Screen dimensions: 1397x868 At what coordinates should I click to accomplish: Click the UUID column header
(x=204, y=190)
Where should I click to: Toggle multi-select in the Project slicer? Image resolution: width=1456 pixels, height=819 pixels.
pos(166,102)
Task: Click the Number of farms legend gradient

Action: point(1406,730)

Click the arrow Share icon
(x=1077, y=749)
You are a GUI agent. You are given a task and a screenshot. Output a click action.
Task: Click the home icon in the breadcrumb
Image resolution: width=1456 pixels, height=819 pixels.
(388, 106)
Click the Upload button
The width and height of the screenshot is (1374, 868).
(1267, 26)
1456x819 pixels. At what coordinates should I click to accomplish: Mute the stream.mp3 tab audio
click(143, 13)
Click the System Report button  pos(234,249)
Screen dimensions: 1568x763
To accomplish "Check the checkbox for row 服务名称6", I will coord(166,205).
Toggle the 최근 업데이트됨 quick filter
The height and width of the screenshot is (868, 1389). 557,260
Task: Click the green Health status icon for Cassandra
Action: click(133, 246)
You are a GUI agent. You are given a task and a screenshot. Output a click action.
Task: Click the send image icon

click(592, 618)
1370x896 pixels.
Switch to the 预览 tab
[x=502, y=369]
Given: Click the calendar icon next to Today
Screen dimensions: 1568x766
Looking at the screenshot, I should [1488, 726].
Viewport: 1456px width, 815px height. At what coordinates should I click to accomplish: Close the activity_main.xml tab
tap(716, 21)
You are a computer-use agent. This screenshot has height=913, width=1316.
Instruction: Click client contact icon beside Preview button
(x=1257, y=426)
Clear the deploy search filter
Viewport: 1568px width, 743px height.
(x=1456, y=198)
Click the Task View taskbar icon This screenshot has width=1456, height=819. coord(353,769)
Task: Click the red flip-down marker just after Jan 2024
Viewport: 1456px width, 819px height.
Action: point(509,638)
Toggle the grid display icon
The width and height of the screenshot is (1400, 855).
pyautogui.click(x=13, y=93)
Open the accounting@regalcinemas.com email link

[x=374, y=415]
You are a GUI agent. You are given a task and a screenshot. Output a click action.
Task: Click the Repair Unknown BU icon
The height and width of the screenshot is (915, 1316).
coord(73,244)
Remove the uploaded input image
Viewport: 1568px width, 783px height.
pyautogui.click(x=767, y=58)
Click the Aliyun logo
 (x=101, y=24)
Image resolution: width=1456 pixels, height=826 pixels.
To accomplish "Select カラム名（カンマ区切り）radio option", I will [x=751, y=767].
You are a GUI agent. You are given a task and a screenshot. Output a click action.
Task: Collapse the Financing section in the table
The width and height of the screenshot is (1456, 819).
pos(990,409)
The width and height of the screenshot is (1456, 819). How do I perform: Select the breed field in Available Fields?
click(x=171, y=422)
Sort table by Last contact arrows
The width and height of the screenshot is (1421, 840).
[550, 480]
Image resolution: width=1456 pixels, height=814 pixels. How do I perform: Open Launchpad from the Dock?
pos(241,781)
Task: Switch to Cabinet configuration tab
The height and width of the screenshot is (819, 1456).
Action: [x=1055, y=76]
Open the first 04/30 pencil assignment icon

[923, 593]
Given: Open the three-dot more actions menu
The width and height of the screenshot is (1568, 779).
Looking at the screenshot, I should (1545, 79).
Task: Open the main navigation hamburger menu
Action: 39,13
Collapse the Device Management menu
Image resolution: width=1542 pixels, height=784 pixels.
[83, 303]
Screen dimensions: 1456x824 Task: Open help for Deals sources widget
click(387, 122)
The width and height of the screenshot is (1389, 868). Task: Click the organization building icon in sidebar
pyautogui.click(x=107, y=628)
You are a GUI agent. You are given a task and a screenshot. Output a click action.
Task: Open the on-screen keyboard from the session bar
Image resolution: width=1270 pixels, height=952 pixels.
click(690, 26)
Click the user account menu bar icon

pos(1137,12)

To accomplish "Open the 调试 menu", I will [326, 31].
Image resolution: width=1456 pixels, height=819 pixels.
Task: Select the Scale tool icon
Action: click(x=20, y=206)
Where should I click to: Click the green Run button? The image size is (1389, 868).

====

Problem requirements:
Your task is to restate the material above word for word.

Exercise answer:
Screen dimensions: 1397x868 At what coordinates should I click to accomplish: Click the UUID column header
(x=204, y=190)
Where should I click to: Toggle multi-select in the Project slicer? Image resolution: width=1456 pixels, height=819 pixels.
pos(166,102)
Task: Click the Number of farms legend gradient

Action: point(1406,730)

Click the arrow Share icon
(x=1077, y=749)
You are a GUI agent. You are given a task and a screenshot. Output a click action.
Task: Click the home icon in the breadcrumb
Image resolution: width=1456 pixels, height=819 pixels.
(388, 106)
Click the Upload button
The width and height of the screenshot is (1374, 868).
(1267, 26)
1456x819 pixels. At what coordinates should I click to accomplish: Mute the stream.mp3 tab audio
click(143, 13)
Click the System Report button  pos(234,249)
Screen dimensions: 1568x763
To accomplish "Check the checkbox for row 服务名称6", I will coord(166,205).
Toggle the 최근 업데이트됨 quick filter
The height and width of the screenshot is (868, 1389). 557,260
Task: Click the green Health status icon for Cassandra
Action: click(133, 246)
You are a GUI agent. You are given a task and a screenshot. Output a click action.
Task: Click the send image icon

click(592, 618)
1370x896 pixels.
Switch to the 预览 tab
[x=502, y=369]
Given: Click the calendar icon next to Today
Screen dimensions: 1568x766
Looking at the screenshot, I should [1488, 726].
Viewport: 1456px width, 815px height. At what coordinates should I click to accomplish: Close the activity_main.xml tab
tap(716, 21)
You are a computer-use agent. This screenshot has height=913, width=1316.
Instruction: Click client contact icon beside Preview button
(x=1257, y=426)
Clear the deploy search filter
Viewport: 1568px width, 743px height.
(x=1456, y=198)
Click the Task View taskbar icon This screenshot has width=1456, height=819. coord(353,769)
Task: Click the red flip-down marker just after Jan 2024
Viewport: 1456px width, 819px height.
Action: point(509,638)
Toggle the grid display icon
The width and height of the screenshot is (1400, 855).
pyautogui.click(x=13, y=93)
Open the accounting@regalcinemas.com email link

[x=374, y=415]
You are a GUI agent. You are given a task and a screenshot. Output a click action.
Task: Click the Repair Unknown BU icon
The height and width of the screenshot is (915, 1316).
coord(73,244)
Remove the uploaded input image
Viewport: 1568px width, 783px height.
pyautogui.click(x=767, y=58)
Click the Aliyun logo
 (x=101, y=24)
Image resolution: width=1456 pixels, height=826 pixels.
To accomplish "Select カラム名（カンマ区切り）radio option", I will [x=751, y=767].
You are a GUI agent. You are given a task and a screenshot. Output a click action.
Task: Collapse the Financing section in the table
The width and height of the screenshot is (1456, 819).
pos(990,409)
The width and height of the screenshot is (1456, 819). How do I perform: Select the breed field in Available Fields?
click(x=171, y=422)
Sort table by Last contact arrows
The width and height of the screenshot is (1421, 840).
[550, 480]
Image resolution: width=1456 pixels, height=814 pixels. How do I perform: Open Launchpad from the Dock?
pos(241,781)
Task: Switch to Cabinet configuration tab
The height and width of the screenshot is (819, 1456).
Action: [x=1055, y=76]
Open the first 04/30 pencil assignment icon

[923, 593]
Given: Open the three-dot more actions menu
The width and height of the screenshot is (1568, 779).
Looking at the screenshot, I should (1545, 79).
Task: Open the main navigation hamburger menu
Action: 39,13
Collapse the Device Management menu
Image resolution: width=1542 pixels, height=784 pixels.
[83, 303]
Screen dimensions: 1456x824 Task: Open help for Deals sources widget
click(387, 122)
The width and height of the screenshot is (1389, 868). Task: Click the organization building icon in sidebar
pyautogui.click(x=107, y=628)
You are a GUI agent. You are given a task and a screenshot. Output a click action.
Task: Open the on-screen keyboard from the session bar
Image resolution: width=1270 pixels, height=952 pixels.
click(690, 26)
Click the user account menu bar icon

pos(1137,12)

To accomplish "Open the 调试 menu", I will [326, 31].
Image resolution: width=1456 pixels, height=819 pixels.
Task: Select the Scale tool icon
Action: click(x=20, y=206)
Where should I click to: Click the green Run button? The image size is (1389, 868).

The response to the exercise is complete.